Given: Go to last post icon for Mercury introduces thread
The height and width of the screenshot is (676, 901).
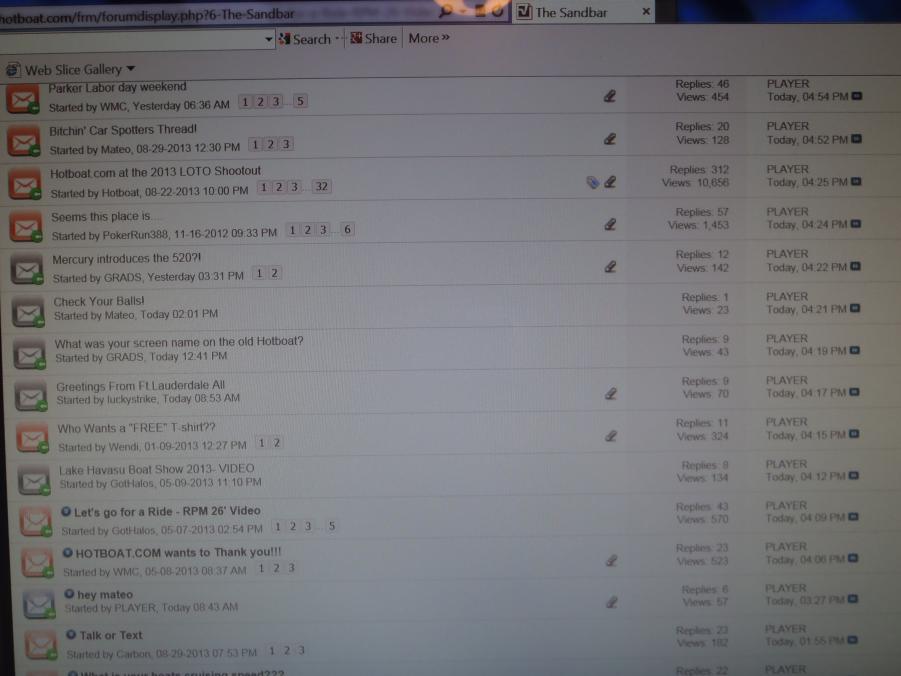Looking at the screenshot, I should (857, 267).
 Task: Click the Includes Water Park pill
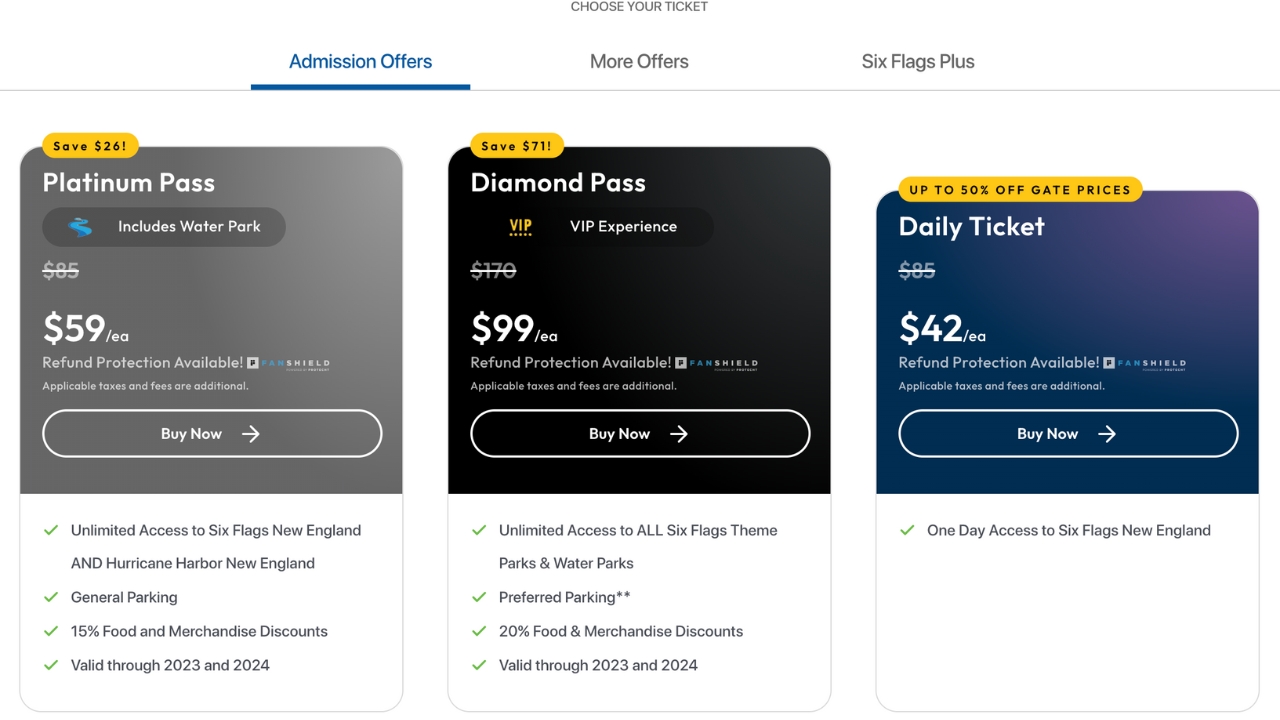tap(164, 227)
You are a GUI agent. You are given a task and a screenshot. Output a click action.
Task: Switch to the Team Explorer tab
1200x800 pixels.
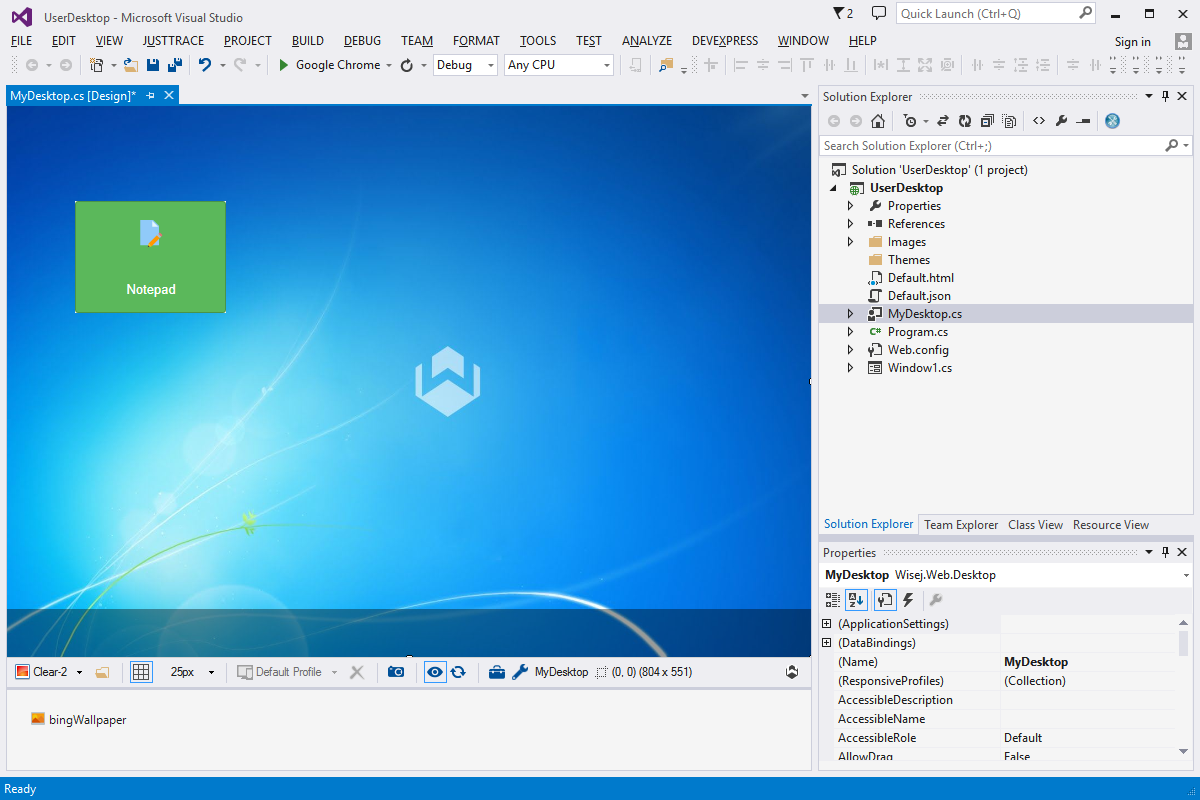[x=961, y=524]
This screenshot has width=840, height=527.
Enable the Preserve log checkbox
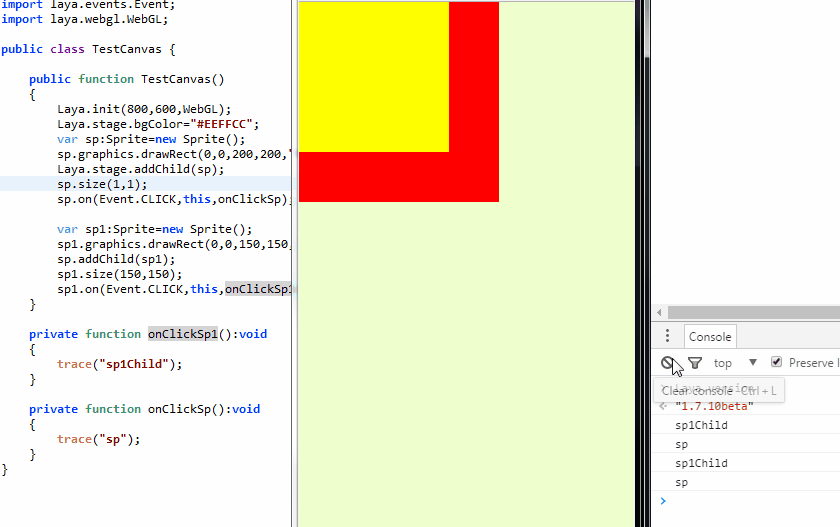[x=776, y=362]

=====

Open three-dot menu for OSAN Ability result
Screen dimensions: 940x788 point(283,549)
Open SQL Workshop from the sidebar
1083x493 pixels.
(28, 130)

=====

Of the records above, print only the lines from the one containing "Given: Go to" through the one containing "You are a GUI", inclusive and unaltered, leaving out pictures.

Given: Go to last post icon for Mercury introduces thread
The height and width of the screenshot is (676, 901).
Looking at the screenshot, I should (857, 267).
 Task: Click the Includes Water Park pill
tap(164, 227)
You are a GUI agent. You are given a task and a screenshot. Output a click action.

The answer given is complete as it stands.